UN Secretary General Antonio Guterres, who is the patron of the project, is scheduled to address the audience, as is Monika Grütters, the German government commissioner for Culture and the Media, as well as Bonn Mayor Ashok Sridharan, who is also President of Cities for Sustainability (ICLEI).
DW presenter Robin Merrill, who is also a musician, will welcome the prominent guests and together, they will discuss the idea, motives and goals of the “Beethoven Pastoral Project” and provide insights into Beethoven’s work. Among others, Patricia Espinosa, Secretary General of the United Nations Framework Convention on Climate Change (UNFCCC), star violinist and President of the Beethoven-Haus Daniel Hope and Bonn’s General Music Director Dirk Kaftan will be present.
For Rolf Rische, head of the DW culture department, the “Pastoral Project” is proof of Beethoven’s modernity: “It is impressive that Beethoven’s work still reaches and truly inspires musicians on all five continents,” he says. “Whether jazz, rock or classical musicians, they are all united by the thought that we humans will only survive in harmony with nature, in harmony with creation — it’s probably not a coincidence that music terminology fits really well.
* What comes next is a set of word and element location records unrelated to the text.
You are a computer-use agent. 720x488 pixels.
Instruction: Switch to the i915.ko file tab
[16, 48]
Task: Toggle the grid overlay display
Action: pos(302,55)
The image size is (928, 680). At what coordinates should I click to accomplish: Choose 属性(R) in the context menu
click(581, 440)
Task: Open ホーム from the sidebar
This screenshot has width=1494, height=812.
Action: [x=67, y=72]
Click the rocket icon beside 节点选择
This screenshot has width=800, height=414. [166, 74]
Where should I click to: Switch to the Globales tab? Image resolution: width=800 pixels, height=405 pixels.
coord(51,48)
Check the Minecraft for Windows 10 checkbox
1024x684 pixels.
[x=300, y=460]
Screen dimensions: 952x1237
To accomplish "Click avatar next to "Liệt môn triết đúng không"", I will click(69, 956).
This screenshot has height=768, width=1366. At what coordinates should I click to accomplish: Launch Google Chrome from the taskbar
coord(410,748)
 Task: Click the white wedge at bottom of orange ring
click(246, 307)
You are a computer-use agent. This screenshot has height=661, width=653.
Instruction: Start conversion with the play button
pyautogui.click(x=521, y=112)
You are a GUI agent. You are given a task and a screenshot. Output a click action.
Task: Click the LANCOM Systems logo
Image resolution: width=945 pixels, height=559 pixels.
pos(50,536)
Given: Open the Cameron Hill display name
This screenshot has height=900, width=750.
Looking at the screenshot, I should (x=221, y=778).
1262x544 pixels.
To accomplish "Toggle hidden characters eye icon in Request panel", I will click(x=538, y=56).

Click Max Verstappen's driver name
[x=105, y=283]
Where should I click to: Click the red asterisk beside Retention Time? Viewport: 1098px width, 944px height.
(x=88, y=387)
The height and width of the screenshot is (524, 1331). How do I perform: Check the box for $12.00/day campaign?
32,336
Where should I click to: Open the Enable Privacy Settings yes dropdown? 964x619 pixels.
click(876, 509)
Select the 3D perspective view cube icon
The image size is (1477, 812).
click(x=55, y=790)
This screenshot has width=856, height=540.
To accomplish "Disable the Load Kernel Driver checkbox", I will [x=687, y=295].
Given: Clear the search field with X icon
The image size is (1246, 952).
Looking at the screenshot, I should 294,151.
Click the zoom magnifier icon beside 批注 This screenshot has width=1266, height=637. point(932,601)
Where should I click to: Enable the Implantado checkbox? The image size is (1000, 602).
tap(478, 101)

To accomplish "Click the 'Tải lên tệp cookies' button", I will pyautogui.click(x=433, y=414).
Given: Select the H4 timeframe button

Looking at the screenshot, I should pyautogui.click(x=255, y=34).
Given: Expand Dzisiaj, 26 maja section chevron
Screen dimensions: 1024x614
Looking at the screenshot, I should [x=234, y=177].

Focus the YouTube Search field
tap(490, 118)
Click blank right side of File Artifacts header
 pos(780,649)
All these musicians hear the ‘sound of nature’ and they hear Beethoven’s message,” Rische adds.
World premiere of ‘The Sound of Nature’
In addition to celebrity guest contributions and musical recordings, the live stream also features the world premiere of The Sound of Nature, a documentary produced by DW. Director Grete Liffers’ approximately one-hour film tells the story of five musicians and ensembles on five continents whose work deals with nature and climate change: Australian composer Brett Dean, who has written a kind of “Pastoral Symphony” of his own, popular South American rock band Aterciopelados, Indian music star Ricky Kej, the Icelandic jazz formation ADHD and pop star Betty G from Ethiopia, the Queen of Afropop.
The organizers of the Beethoven Pastoral Project will also present a declaration by well-known artists on the occasion of World Environment Day, an “open petition” that urges more signatories and is to be presented to the United Nations at the end of the Beethoven Jubilee BTHVN2020.
Celebrating Beethoven despite current constraints
Originally, numerous concerts and live events were planned both in Germany and internationally in the context of the anniversary celebrations BTHVN2020 around World Environment Day. Now the “Beethoven Pastoral Project” has turned into a digital event with an attractive online program and a concrete socio-political declaration for sustainable development in the name of culture.
The entire stream will be broadcast by DW and repeated several times to reach viewers around the world.